Does the renewed promise to pay made in 2004, five years after the 1999 advance, prevent the running of the statute of limitations?

III.

“A complaint is subject to dismissal under rule 12.02(6) for failure to state a claim if an affirmative defense clearly and unequivocally appears on the face of the complaint.” Anthony v. Tidwell, 560 S.W.2d 908, 909 (Tenn.1977).

The issue of which statute of limitations applies is a question of law that we review de novo. “Our standard of review of a trial court’s decision on a motion to dismiss under Rules 12.02(6) and 12.03, T.R.C.P. is well-settled. We are to construe the complaint liberally in favor of the plaintiff, taking all allegations of fact as true, and deny the motion unless it appears that the plaintiff can prove no set of facts in support of the claim that would entitle him to relief. Our review of the lower court’s legal conclusions is de novo with no presumption of correctness.” Waller v. Bryan, 16 S.W.3d 770, 773 (Tenn.Ct.App.1999).

IV.

A.

The parties have supplied us with very little information about which of the limitations periods within Tenn. Code Ann. § 28-3-109 applies and why. The Lender says nothing. The Borrowers assert, without any elaboration, that “[ajctions on con *827 tracts not otherwise expressly provided for shall be commenced within six (6) years after the cause of action accrued. Tenn. Code Ann § 28-3-109.”

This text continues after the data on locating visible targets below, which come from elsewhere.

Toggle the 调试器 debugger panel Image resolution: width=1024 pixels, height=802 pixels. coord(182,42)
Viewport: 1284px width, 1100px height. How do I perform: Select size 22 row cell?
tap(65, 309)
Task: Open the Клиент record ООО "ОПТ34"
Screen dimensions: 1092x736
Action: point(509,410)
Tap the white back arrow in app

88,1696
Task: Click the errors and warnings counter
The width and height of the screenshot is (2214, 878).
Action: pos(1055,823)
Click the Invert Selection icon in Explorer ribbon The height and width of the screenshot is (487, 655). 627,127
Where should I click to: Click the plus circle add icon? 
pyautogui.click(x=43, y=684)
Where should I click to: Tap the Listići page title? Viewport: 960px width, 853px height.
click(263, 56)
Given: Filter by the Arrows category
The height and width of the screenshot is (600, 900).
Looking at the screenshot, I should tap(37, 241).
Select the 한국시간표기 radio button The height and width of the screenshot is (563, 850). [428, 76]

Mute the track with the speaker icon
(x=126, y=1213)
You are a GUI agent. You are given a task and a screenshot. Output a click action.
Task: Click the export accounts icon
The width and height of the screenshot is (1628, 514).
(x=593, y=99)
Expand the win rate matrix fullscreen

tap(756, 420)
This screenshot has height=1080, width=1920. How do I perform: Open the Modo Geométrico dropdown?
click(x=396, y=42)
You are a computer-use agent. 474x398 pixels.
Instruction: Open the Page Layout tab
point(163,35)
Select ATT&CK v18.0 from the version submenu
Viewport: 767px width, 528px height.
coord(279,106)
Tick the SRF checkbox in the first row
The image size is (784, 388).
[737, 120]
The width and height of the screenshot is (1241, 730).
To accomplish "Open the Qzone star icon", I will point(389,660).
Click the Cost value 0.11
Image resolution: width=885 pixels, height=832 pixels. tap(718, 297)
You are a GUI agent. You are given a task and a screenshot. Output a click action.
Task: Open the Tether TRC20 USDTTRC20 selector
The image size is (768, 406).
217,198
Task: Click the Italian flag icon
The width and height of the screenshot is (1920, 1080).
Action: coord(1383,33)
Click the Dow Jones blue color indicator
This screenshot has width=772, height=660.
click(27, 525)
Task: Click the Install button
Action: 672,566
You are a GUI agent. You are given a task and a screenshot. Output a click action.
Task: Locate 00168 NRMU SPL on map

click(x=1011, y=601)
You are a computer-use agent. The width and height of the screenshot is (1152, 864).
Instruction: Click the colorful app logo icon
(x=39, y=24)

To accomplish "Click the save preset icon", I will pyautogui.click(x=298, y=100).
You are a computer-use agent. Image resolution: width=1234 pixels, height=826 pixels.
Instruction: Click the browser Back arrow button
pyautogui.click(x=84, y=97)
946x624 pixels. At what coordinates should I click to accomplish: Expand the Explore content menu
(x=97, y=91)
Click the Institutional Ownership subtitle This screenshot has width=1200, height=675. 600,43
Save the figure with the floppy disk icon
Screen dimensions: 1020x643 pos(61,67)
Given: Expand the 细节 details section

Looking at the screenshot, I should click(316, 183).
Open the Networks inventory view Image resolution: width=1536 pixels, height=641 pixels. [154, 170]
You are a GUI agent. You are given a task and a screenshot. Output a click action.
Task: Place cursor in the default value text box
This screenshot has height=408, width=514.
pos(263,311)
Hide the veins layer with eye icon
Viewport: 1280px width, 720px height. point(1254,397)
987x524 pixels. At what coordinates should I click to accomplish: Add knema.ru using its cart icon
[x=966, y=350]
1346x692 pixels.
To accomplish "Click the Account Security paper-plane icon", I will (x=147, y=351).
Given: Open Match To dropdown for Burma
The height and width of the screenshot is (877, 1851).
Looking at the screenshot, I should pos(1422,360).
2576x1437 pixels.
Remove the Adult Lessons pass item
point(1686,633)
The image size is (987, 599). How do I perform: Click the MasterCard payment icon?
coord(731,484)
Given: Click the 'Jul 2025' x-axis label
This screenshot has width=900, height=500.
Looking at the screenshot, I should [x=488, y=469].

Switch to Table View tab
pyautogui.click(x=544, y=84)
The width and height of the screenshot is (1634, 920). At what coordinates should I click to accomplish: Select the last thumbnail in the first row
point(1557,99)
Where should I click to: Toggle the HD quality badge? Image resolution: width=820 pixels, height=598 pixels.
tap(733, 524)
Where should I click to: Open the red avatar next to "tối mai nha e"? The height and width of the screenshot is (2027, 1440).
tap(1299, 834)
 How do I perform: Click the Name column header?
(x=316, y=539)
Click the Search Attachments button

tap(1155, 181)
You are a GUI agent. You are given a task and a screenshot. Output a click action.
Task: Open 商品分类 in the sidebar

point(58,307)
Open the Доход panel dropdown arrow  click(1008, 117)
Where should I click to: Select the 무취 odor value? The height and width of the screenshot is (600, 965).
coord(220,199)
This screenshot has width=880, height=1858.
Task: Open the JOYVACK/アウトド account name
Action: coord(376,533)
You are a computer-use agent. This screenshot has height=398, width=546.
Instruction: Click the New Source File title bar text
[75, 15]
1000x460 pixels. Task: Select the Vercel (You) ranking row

We agree with the Borrowers’ conclusion, but for reasons that may not be obvious without some explanation. First, this is an action on a loan, not an action on a note. See Ingram v. Earthman, 993 S.W.2d 611, 631 n. 18 (Tenn.Ct.App.1998)(distinguishing the two). The term “demand note” is not defined in subsection (c) of 28-3-109, but it is defined in Tenn.Code Ann. § 47-3-104(e)(Supp.2008), the code section dealing with negotiable instruments, as an “instrument” that may or may not be negotiable, depending on its terms. Moreover, it is generally accepted that a note is a written promise to pay money to another party, and that a demand note is simply a note that is payable on the demand of the creditor. See e.g., Black’s Law Dictionary at 1088 (8th Ed. 1999); Ballentine’s Law Dictionary at 865, 331 (3d. Ed. 1969). We thus conclude that the limitations period for demand notes does not apply here.

Rather than simply assuming the six-year limitation for “[ajctions on contracts not otherwise expressly provided for” is controlling, we have done our own research. There are numerous cases applying the six-year limitation to notes that are not demand notes. See e.g., Ingram, 993 S.W.2d at 633. The question that remains is whether that same limitation applies to obligations that are not reduced to a note.